### [Work instruction]
Repeat the material word for word, beginning at the line that has "At what (x,y)" and stopping after the line that has "coordinates (953, 666).".

### [Data for this task]

- Opening Delimiter -

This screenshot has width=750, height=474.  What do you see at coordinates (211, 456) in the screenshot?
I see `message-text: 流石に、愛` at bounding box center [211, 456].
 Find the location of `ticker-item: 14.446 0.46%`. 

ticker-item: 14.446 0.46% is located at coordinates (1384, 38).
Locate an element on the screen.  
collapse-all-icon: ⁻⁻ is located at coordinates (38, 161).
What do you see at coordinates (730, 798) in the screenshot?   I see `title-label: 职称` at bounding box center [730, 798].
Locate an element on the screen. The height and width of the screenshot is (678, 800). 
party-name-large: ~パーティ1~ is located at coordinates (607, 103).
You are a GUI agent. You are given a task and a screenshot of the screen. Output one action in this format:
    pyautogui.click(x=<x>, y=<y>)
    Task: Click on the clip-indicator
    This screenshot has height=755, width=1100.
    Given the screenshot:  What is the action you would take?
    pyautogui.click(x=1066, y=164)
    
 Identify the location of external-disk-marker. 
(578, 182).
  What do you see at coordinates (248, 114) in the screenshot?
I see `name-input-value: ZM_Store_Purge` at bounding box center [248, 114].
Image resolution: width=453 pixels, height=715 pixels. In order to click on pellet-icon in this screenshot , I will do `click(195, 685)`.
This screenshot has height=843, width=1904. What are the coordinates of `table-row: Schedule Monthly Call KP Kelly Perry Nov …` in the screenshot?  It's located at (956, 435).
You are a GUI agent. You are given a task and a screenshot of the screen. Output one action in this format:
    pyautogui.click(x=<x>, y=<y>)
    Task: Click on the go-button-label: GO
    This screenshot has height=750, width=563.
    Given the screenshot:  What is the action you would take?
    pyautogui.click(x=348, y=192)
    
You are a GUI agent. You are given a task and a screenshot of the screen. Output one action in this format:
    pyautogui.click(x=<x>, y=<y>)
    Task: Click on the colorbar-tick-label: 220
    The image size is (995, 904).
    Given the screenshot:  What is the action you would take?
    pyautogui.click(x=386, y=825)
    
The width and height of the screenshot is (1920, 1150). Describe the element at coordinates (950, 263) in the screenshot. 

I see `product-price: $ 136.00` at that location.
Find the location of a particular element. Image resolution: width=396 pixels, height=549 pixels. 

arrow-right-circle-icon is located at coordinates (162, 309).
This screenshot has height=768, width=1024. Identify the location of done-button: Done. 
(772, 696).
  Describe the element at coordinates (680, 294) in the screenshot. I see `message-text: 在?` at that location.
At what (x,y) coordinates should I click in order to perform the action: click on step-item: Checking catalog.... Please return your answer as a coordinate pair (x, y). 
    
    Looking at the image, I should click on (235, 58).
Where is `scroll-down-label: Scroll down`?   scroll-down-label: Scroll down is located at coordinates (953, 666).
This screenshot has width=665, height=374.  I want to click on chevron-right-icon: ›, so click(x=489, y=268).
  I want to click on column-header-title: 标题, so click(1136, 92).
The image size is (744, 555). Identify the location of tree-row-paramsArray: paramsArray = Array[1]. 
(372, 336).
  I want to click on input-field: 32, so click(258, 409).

- Closing Delimiter -

### [Result for this task]
At what (x,y) coordinates should I click in order to perform the action: click on step-item: Checking catalog.... Please return your answer as a coordinate pair (x, y). 
    
    Looking at the image, I should click on (235, 58).
Where is `scroll-down-label: Scroll down`?   scroll-down-label: Scroll down is located at coordinates (953, 666).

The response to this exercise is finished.